Povidone-iodine 1.25% ophthalmic solution has been found
to be as effective as topical antibiotics to treat this disorder.8
Prevention of ophthalmia neonatorum has been practiced since
the 19th century by administering prophylactic eyedrops immediately
after birth. Initially, silver nitrate was used followed in more
recent years by antibiotics such as erythromycin. Silver nitrate
is no longer manufactured in the United States and other countries.
Erythromycin and other antibiotics are often too expensive for use
in developing countries. Povidone-iodine 2.5% ophthalmic solution
has proven to be effective and very inexpensive and has few, if
any, side effects. It is now being used in many developing areas
to prevent ophthalmia neonatorum.
The World Health Organization (WHO) has advocated the SAFE strategy
to combat trachoma:
- S: Surgery for those at immediate risk
of blindness, usually adults with trichiasis.

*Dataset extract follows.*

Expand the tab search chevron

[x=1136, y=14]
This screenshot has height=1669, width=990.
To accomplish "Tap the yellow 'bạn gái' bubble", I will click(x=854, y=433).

- A: Antibiotic therapy to treat individual
active cases and reduce the community reservoir of infection
(usually children). WHO currently recommends mass drug administration
if the prevalence of active trachoma among children under age 10
exceeds 10%. The most common reatment is either oral azithromycin
or topical tetracycline.
- F: Facial cleanliness and hygiene promotion
to reduce transmission. Children with dirty faces are more likely
to transmit trachoma if infected or to develop trachoma if they
are not infected. Discharge from the eyes and nose attracts flies
that can bring the infection or carry it to other people.
- E: Environmental improvements to change living
conditions in order to reduce the risk for trachoma transmission.
Education can be a powerful preventive tool. Instructing village
healers not to apply “homemade” solutions to the
eye can prevent corneal inflammation and scarring. Teaching families
in trachoma-inflicted areas to have the children frequently wash their
hands and faces will reduce the prevalence of trachoma. Since trauma
is a frequent cause of reduced vision in children, having them wear
ocular protection when engaging in contact sports or potentially
injurious work would be beneficial. The latter is particularly true
in developing countries where children are often engaged in outdoor farming
Uncorrected major refractive errors can be addressed by having
a local government provide visual acuity screening of children and
offer spectacles, as necessary. This initiative can be expensive,
but the increase in productivity of citizens who will see properly
with eyeglasses should offset costs. The screening process also
can uncover cases of cataracts, glaucoma, and other disorders.
The WHO has initiated the VISION 2020 program to address many
of these prevention and treatment strategies.9 Hopefully,
this concerted effort will decrease the tragedy of childhood blindness.